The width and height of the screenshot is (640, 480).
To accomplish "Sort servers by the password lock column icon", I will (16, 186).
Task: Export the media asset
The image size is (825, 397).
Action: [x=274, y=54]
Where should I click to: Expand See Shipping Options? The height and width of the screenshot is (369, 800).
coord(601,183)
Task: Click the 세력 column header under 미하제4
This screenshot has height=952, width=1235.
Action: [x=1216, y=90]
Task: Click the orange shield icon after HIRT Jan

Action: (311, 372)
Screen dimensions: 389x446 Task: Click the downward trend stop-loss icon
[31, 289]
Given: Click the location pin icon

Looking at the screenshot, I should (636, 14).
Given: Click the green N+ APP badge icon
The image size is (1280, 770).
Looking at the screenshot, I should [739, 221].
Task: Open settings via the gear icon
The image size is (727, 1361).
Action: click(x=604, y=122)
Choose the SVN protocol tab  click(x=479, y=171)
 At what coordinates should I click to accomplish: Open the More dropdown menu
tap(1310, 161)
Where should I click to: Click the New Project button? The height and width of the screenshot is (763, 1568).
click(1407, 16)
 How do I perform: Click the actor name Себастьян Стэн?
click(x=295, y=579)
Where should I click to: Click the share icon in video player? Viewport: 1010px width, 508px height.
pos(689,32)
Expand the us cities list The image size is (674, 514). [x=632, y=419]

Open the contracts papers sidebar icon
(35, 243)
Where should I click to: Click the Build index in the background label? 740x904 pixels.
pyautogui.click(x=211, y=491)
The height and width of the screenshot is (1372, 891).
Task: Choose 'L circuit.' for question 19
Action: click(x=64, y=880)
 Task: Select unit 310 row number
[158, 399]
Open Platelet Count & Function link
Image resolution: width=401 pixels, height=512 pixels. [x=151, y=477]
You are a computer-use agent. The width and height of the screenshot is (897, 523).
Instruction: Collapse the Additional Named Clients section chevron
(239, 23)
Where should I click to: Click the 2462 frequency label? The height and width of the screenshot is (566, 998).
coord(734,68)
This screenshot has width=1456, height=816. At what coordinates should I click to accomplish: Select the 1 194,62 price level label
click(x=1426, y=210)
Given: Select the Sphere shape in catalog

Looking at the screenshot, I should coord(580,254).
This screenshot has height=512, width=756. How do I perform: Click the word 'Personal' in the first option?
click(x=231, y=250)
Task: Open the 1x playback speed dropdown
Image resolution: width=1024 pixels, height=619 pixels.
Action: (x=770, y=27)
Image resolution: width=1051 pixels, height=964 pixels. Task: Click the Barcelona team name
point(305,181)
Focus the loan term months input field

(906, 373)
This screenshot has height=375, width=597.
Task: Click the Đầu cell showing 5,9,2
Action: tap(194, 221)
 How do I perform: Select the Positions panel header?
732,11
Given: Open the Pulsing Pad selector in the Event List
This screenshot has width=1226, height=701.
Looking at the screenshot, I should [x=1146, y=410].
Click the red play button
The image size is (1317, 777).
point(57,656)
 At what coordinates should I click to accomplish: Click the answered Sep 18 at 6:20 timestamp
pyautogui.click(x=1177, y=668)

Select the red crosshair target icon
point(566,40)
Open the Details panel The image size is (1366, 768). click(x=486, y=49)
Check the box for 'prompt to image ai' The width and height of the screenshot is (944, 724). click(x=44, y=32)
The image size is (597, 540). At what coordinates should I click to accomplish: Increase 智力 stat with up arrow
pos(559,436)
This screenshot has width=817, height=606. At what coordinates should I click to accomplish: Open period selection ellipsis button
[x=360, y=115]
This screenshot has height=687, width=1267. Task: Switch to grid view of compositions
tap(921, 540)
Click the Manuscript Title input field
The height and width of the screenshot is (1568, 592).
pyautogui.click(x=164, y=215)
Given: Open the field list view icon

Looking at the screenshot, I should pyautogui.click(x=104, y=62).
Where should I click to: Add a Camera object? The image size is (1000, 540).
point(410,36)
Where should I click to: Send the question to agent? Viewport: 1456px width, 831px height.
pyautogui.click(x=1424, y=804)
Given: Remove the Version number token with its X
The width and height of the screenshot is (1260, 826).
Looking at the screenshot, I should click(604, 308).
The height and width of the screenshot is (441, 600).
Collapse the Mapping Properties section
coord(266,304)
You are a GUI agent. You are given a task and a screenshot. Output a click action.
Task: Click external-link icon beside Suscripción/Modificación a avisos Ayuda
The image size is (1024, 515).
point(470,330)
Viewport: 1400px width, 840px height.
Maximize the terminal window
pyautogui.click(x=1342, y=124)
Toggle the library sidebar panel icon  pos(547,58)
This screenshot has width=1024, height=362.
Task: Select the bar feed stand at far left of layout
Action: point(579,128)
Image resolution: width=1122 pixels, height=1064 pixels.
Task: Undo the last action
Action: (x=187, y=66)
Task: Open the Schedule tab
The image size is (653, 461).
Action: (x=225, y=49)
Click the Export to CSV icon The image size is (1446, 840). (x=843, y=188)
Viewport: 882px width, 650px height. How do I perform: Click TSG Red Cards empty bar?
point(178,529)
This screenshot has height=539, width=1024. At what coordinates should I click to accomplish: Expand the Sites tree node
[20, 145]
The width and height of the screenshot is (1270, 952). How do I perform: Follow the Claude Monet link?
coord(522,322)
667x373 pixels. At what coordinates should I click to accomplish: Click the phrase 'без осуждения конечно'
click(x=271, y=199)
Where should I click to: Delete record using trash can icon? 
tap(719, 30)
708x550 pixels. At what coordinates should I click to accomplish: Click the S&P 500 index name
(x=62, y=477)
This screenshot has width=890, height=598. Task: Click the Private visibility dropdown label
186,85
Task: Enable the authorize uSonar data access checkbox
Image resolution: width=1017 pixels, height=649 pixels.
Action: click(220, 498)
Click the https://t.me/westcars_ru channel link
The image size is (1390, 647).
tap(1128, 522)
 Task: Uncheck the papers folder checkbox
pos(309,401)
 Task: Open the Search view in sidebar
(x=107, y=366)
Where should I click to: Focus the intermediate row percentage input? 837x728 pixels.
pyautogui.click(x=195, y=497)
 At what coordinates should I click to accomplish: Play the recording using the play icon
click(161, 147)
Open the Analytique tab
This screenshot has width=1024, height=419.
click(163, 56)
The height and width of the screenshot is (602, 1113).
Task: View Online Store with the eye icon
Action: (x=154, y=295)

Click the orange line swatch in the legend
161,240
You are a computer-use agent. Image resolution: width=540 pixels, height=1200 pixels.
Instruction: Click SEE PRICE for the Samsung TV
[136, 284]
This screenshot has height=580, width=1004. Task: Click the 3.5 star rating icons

> [Task objective]
Write out the records in full, word for word.

> [Answer for the task]
The width and height of the screenshot is (640, 480).
To accomplish "Sort servers by the password lock column icon", I will (16, 186).
Task: Export the media asset
The image size is (825, 397).
Action: [x=274, y=54]
Where should I click to: Expand See Shipping Options? The height and width of the screenshot is (369, 800).
coord(601,183)
Task: Click the 세력 column header under 미하제4
This screenshot has height=952, width=1235.
Action: [x=1216, y=90]
Task: Click the orange shield icon after HIRT Jan

Action: (311, 372)
Screen dimensions: 389x446 Task: Click the downward trend stop-loss icon
[31, 289]
Given: Click the location pin icon

Looking at the screenshot, I should (636, 14).
Given: Click the green N+ APP badge icon
The image size is (1280, 770).
Looking at the screenshot, I should [739, 221].
Task: Open settings via the gear icon
The image size is (727, 1361).
Action: click(x=604, y=122)
Choose the SVN protocol tab  click(x=479, y=171)
 At what coordinates should I click to accomplish: Open the More dropdown menu
tap(1310, 161)
Where should I click to: Click the New Project button? The height and width of the screenshot is (763, 1568).
click(1407, 16)
 How do I perform: Click the actor name Себастьян Стэн?
click(x=295, y=579)
Where should I click to: Click the share icon in video player? Viewport: 1010px width, 508px height.
pos(689,32)
Expand the us cities list The image size is (674, 514). [x=632, y=419]

Open the contracts papers sidebar icon
(35, 243)
Where should I click to: Click the Build index in the background label? 740x904 pixels.
pyautogui.click(x=211, y=491)
The height and width of the screenshot is (1372, 891).
Task: Choose 'L circuit.' for question 19
Action: click(x=64, y=880)
 Task: Select unit 310 row number
[158, 399]
Open Platelet Count & Function link
Image resolution: width=401 pixels, height=512 pixels. [x=151, y=477]
You are a computer-use agent. The width and height of the screenshot is (897, 523).
Instruction: Collapse the Additional Named Clients section chevron
(239, 23)
Where should I click to: Click the 2462 frequency label? The height and width of the screenshot is (566, 998).
coord(734,68)
This screenshot has width=1456, height=816. At what coordinates should I click to accomplish: Select the 1 194,62 price level label
click(x=1426, y=210)
Given: Select the Sphere shape in catalog

Looking at the screenshot, I should coord(580,254).
This screenshot has height=512, width=756. How do I perform: Click the word 'Personal' in the first option?
click(x=231, y=250)
Task: Open the 1x playback speed dropdown
Image resolution: width=1024 pixels, height=619 pixels.
Action: (x=770, y=27)
Image resolution: width=1051 pixels, height=964 pixels. Task: Click the Barcelona team name
point(305,181)
Focus the loan term months input field

(906, 373)
This screenshot has height=375, width=597.
Task: Click the Đầu cell showing 5,9,2
Action: tap(194, 221)
 How do I perform: Select the Positions panel header?
732,11
Given: Open the Pulsing Pad selector in the Event List
This screenshot has width=1226, height=701.
Looking at the screenshot, I should [x=1146, y=410].
Click the red play button
The image size is (1317, 777).
point(57,656)
 At what coordinates should I click to accomplish: Click the answered Sep 18 at 6:20 timestamp
pyautogui.click(x=1177, y=668)

Select the red crosshair target icon
point(566,40)
Open the Details panel The image size is (1366, 768). click(x=486, y=49)
Check the box for 'prompt to image ai' The width and height of the screenshot is (944, 724). click(x=44, y=32)
The image size is (597, 540). At what coordinates should I click to accomplish: Increase 智力 stat with up arrow
pos(559,436)
This screenshot has width=817, height=606. At what coordinates should I click to accomplish: Open period selection ellipsis button
[x=360, y=115]
This screenshot has height=687, width=1267. Task: Switch to grid view of compositions
tap(921, 540)
Click the Manuscript Title input field
The height and width of the screenshot is (1568, 592).
pyautogui.click(x=164, y=215)
Given: Open the field list view icon

Looking at the screenshot, I should pyautogui.click(x=104, y=62).
Where should I click to: Add a Camera object? The image size is (1000, 540).
point(410,36)
Where should I click to: Send the question to agent? Viewport: 1456px width, 831px height.
pyautogui.click(x=1424, y=804)
Given: Remove the Version number token with its X
The width and height of the screenshot is (1260, 826).
Looking at the screenshot, I should click(604, 308).
The height and width of the screenshot is (441, 600).
Collapse the Mapping Properties section
coord(266,304)
You are a GUI agent. You are given a task and a screenshot. Output a click action.
Task: Click external-link icon beside Suscripción/Modificación a avisos Ayuda
The image size is (1024, 515).
point(470,330)
Viewport: 1400px width, 840px height.
Maximize the terminal window
pyautogui.click(x=1342, y=124)
Toggle the library sidebar panel icon  pos(547,58)
This screenshot has width=1024, height=362.
Task: Select the bar feed stand at far left of layout
Action: point(579,128)
Image resolution: width=1122 pixels, height=1064 pixels.
Task: Undo the last action
Action: (x=187, y=66)
Task: Open the Schedule tab
The image size is (653, 461).
Action: (x=225, y=49)
Click the Export to CSV icon The image size is (1446, 840). (x=843, y=188)
Viewport: 882px width, 650px height. How do I perform: Click TSG Red Cards empty bar?
point(178,529)
This screenshot has height=539, width=1024. At what coordinates should I click to accomplish: Expand the Sites tree node
[20, 145]
The width and height of the screenshot is (1270, 952). How do I perform: Follow the Claude Monet link?
coord(522,322)
667x373 pixels. At what coordinates should I click to accomplish: Click the phrase 'без осуждения конечно'
click(x=271, y=199)
Where should I click to: Delete record using trash can icon? 
tap(719, 30)
708x550 pixels. At what coordinates should I click to accomplish: Click the S&P 500 index name
(x=62, y=477)
This screenshot has width=890, height=598. Task: Click the Private visibility dropdown label
186,85
Task: Enable the authorize uSonar data access checkbox
Image resolution: width=1017 pixels, height=649 pixels.
Action: click(220, 498)
Click the https://t.me/westcars_ru channel link
The image size is (1390, 647).
tap(1128, 522)
 Task: Uncheck the papers folder checkbox
pos(309,401)
 Task: Open the Search view in sidebar
(x=107, y=366)
Where should I click to: Focus the intermediate row percentage input? 837x728 pixels.
pyautogui.click(x=195, y=497)
 At what coordinates should I click to accomplish: Play the recording using the play icon
click(161, 147)
Open the Analytique tab
This screenshot has width=1024, height=419.
click(163, 56)
The height and width of the screenshot is (602, 1113).
Task: View Online Store with the eye icon
Action: (x=154, y=295)

Click the orange line swatch in the legend
161,240
You are a computer-use agent. Image resolution: width=540 pixels, height=1200 pixels.
Instruction: Click SEE PRICE for the Samsung TV
[136, 284]
This screenshot has height=580, width=1004. Task: Click the 3.5 star rating icons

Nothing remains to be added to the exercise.